A new report on the effect of disruption to transport services caused by the global pandemic has identified three key obstacles to moving forward.
The Future of Mobility Post-Covid-19, published by management consultancy Arthur D. Little, in collaboration with public transit body UITP, looks at how to "accelerate towards more sustainable, resilient and human-centric urban mobility systems”.
But the barriers to progress - lack of proven ability to be visionary; blurred accountability between government and transport authorities; and lack of personal leadership - threaten to block improvements, the report suggests.
“Together, we must move beyond the management of short-term response and seize a historical and unique opportunity to start over and shape the future of our cities,” said Jérôme Pourbaix, senior director of global growth at UITP.

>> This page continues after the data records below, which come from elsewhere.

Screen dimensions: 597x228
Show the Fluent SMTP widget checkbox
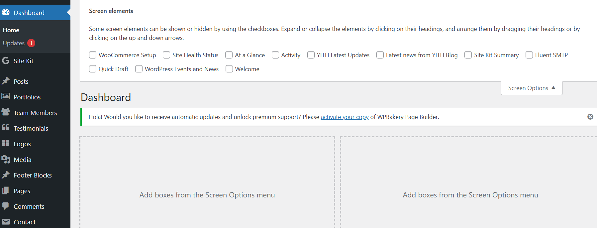529,55
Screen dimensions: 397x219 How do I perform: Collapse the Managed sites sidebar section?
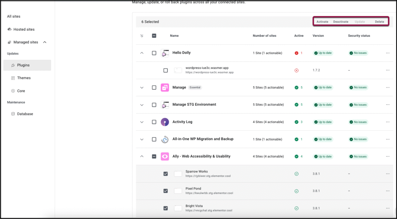click(45, 42)
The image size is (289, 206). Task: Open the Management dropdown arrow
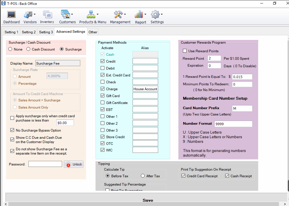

“We don’t want to go from lockdown back to gridlock, therefore this is our chance to work together and bring back better mobility to people in our cities.”

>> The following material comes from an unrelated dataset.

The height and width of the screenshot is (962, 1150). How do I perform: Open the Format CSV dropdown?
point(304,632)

The special report is the fourth in a Future of Mobility series which started back in 2011.
The authors engaged with 70 executives from more than 30 organisations worldwide, including transport authorities, mass transit operators, mobility solutions providers and professional bodies.

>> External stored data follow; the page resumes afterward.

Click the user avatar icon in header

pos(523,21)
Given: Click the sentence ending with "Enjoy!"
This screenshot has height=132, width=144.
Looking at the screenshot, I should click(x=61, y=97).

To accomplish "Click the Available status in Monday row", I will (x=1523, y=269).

They found that "not all authorities are equal in their ability and willingness to shape a change of paradigm in the aftermath of the crisis".
While only a minority were what the report calls "non-believers” who did not see the need to radically rethink what they were doing, around half were "stuck in the middle" - wanting change but unsure how to bring it about - while just a few authorities are "progressives” which are committed to the need for change.
The report recommends a number of "game changers" for city governments and authorities to push things forward.
These include developing "a unified long-term mobility vision", planning at a system level, fostering innovation through public/private collaborations on technology and business models, and getting to grips with data.
It also sees Mobility as a Service (MaaS) as an important factor in improving services.
"In the longer term, MaaS certainly has the potential to positively influence mobility patterns and behaviours in a way that will align much better with the uncertain post-Covid environment," the report insists.
However, it also suggests that pandemic disruption will "have a negative impact on the scalability of MaaS development" in the short term as demand for mass transit and shared mobility has collapsed.
But it adds: "In the medium term, MaaS can contribute to increased system resilience through providing more choice of mobility options and ease of use. Trust can also be rebuilt by providing real-time multimodal information."